▶ [Activity]
Using the material below, print the line that contains "May 2026 (222, 955)", the line that contains "May 2022 (222, 1476)", and every line in between, exactly and nothing else.

▶ [Data extract]
>>>>>
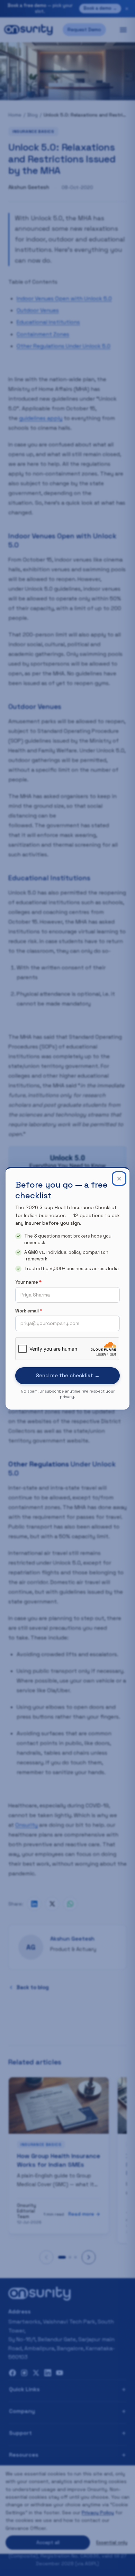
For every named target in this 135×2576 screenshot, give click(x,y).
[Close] (119, 1178)
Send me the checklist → (68, 1375)
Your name (28, 1282)
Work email (28, 1310)
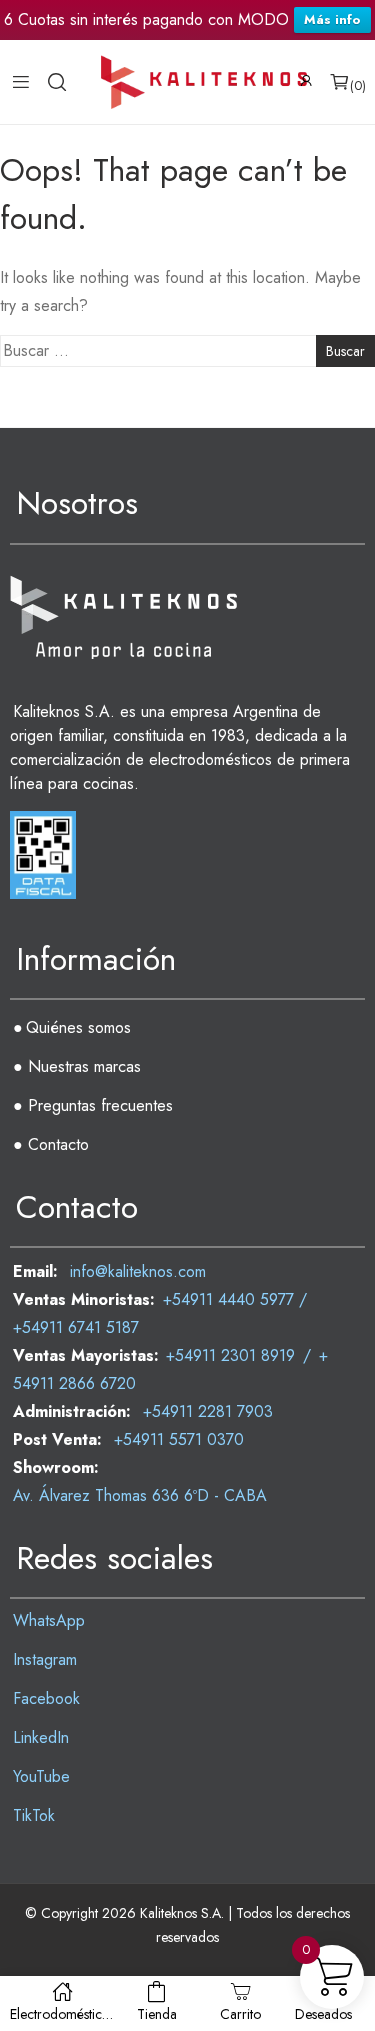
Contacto (58, 1144)
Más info (332, 19)
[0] (339, 81)
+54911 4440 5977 (228, 1299)
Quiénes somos (78, 1027)
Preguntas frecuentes (100, 1105)
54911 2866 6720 (74, 1383)
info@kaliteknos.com (138, 1271)
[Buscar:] (187, 351)
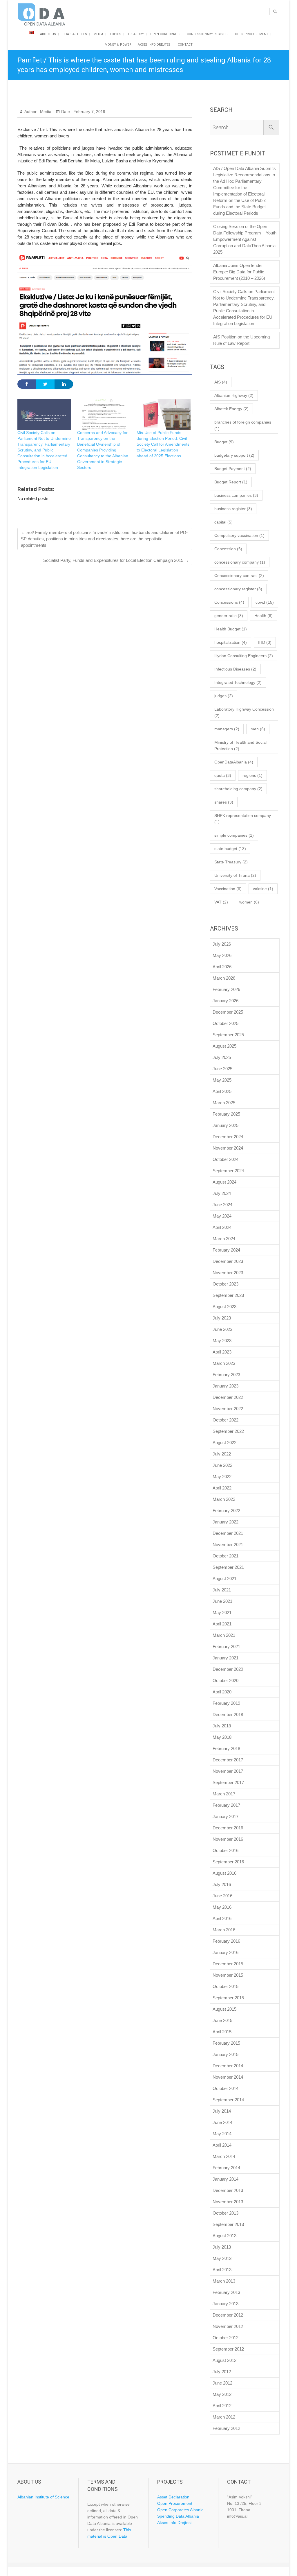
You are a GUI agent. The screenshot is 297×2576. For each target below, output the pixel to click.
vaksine (263, 888)
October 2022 (225, 1419)
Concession (228, 548)
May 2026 (222, 955)
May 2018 (222, 1737)
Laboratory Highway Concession (244, 712)
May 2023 (222, 1340)
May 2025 (222, 1080)
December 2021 (228, 1533)
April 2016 (222, 1918)
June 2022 (222, 1465)
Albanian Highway (233, 395)
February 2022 (226, 1510)
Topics (115, 34)
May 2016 (222, 1907)
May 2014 (222, 2133)
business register (233, 508)
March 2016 (224, 1929)
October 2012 (225, 2337)
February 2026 (226, 989)
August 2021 (224, 1578)
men (258, 729)
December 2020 (228, 1669)
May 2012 (222, 2394)
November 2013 (228, 2201)
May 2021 (222, 1612)
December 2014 (228, 2065)
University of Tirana (235, 875)
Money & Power (118, 44)
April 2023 (222, 1351)
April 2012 (222, 2405)
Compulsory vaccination (239, 535)
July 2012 (222, 2371)
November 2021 (228, 1544)
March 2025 (224, 1102)
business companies (236, 495)
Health (263, 615)
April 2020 (222, 1691)
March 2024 (224, 1238)
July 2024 (222, 1193)
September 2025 (228, 1034)
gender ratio (228, 615)
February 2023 (226, 1374)
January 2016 (225, 1952)
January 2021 (225, 1657)
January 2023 (225, 1385)
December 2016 (228, 1827)
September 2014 (228, 2099)
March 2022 (224, 1499)
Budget (224, 442)
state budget (230, 848)
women (249, 902)
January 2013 (225, 2303)
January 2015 (225, 2054)
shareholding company (238, 788)
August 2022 (224, 1442)
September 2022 (228, 1431)
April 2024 (222, 1227)
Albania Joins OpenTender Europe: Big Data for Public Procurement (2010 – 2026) (239, 272)
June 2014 (222, 2122)
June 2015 (222, 2020)
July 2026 (222, 944)
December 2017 (228, 1759)
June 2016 (222, 1895)
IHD (264, 642)
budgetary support (234, 455)
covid (265, 602)
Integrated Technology (238, 682)
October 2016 (225, 1850)
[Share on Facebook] (26, 384)
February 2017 (226, 1805)
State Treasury (231, 862)
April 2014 (222, 2145)
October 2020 (225, 1680)
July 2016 (222, 1884)
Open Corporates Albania (180, 2509)
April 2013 (222, 2269)
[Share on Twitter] (45, 384)
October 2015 (225, 1986)
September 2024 (228, 1170)
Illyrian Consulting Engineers (243, 655)
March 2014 (224, 2156)
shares (223, 802)
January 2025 (225, 1125)
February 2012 (226, 2428)
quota (222, 775)
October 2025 (225, 1023)
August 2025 (224, 1046)
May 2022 (222, 1476)
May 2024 (222, 1215)
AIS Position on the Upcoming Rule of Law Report (241, 340)
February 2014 (226, 2167)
<<<<<
▶ [Task result]
May 2026 (222, 955)
May 2018 (222, 1737)
Laboratory Highway Concession (244, 712)
May 2023 (222, 1340)
May 2025 (222, 1080)
December 2021 (228, 1533)
April 2016 (222, 1918)
June 2022 (222, 1465)
Albanian Highway (233, 395)
February 2022 (226, 1510)
Topics (115, 34)
May 2016 (222, 1907)
May 2014 (222, 2133)
business register (233, 508)
March 2016 (224, 1929)
October 2012 (225, 2337)
February 2026 (226, 989)
August 2021 (224, 1578)
men (258, 729)
December 2020 (228, 1669)
May 2012 (222, 2394)
November 2013 (228, 2201)
May 2021 (222, 1612)
December 2014 (228, 2065)
University of Tirana (235, 875)
Money & Power (118, 44)
April 2023 (222, 1351)
April 2012 (222, 2405)
Compulsory vaccination (239, 535)
July 2012 (222, 2371)
November 2021 (228, 1544)
March 2025 (224, 1102)
business companies (236, 495)
Health (263, 615)
April 2020 (222, 1691)
March 2024 (224, 1238)
July 2024 (222, 1193)
September 2025 (228, 1034)
gender ratio (228, 615)
February 2023 (226, 1374)
January 2016 (225, 1952)
January 2021 (225, 1657)
January 2023 (225, 1385)
December 2016 (228, 1827)
September 2014 (228, 2099)
March 2022 (224, 1499)
Budget (224, 442)
state budget (230, 848)
women (249, 902)
January 2013 (225, 2303)
January 2015 (225, 2054)
shareholding company (238, 788)
August 2022 (224, 1442)
September 2022 (228, 1431)
April 2024 (222, 1227)
Albania Joins OpenTender Europe: Big Data for Public Procurement (2010 – 2026) (239, 272)
June 2014 (222, 2122)
June 2015 (222, 2020)
July 2026 (222, 944)
December 2017 (228, 1759)
June 2016 (222, 1895)
IHD (264, 642)
budgetary support (234, 455)
covid (265, 602)
Integrated Technology (238, 682)
October 2016 (225, 1850)
[Share on Facebook] (26, 384)
February 2017 (226, 1805)
State Treasury (231, 862)
April 2014 (222, 2145)
October 2020 (225, 1680)
July 2016 (222, 1884)
Open Corporates Albania (180, 2509)
April 2013 (222, 2269)
[Share on Twitter] (45, 384)
October 2015 (225, 1986)
September 2024 (228, 1170)
Illyrian Consulting Engineers (243, 655)
March 2014 (224, 2156)
shares (223, 802)
January 2025 (225, 1125)
February 2012 (226, 2428)
quota (222, 775)
October 2025 (225, 1023)
August 2025 (224, 1046)
May 2022 (222, 1476)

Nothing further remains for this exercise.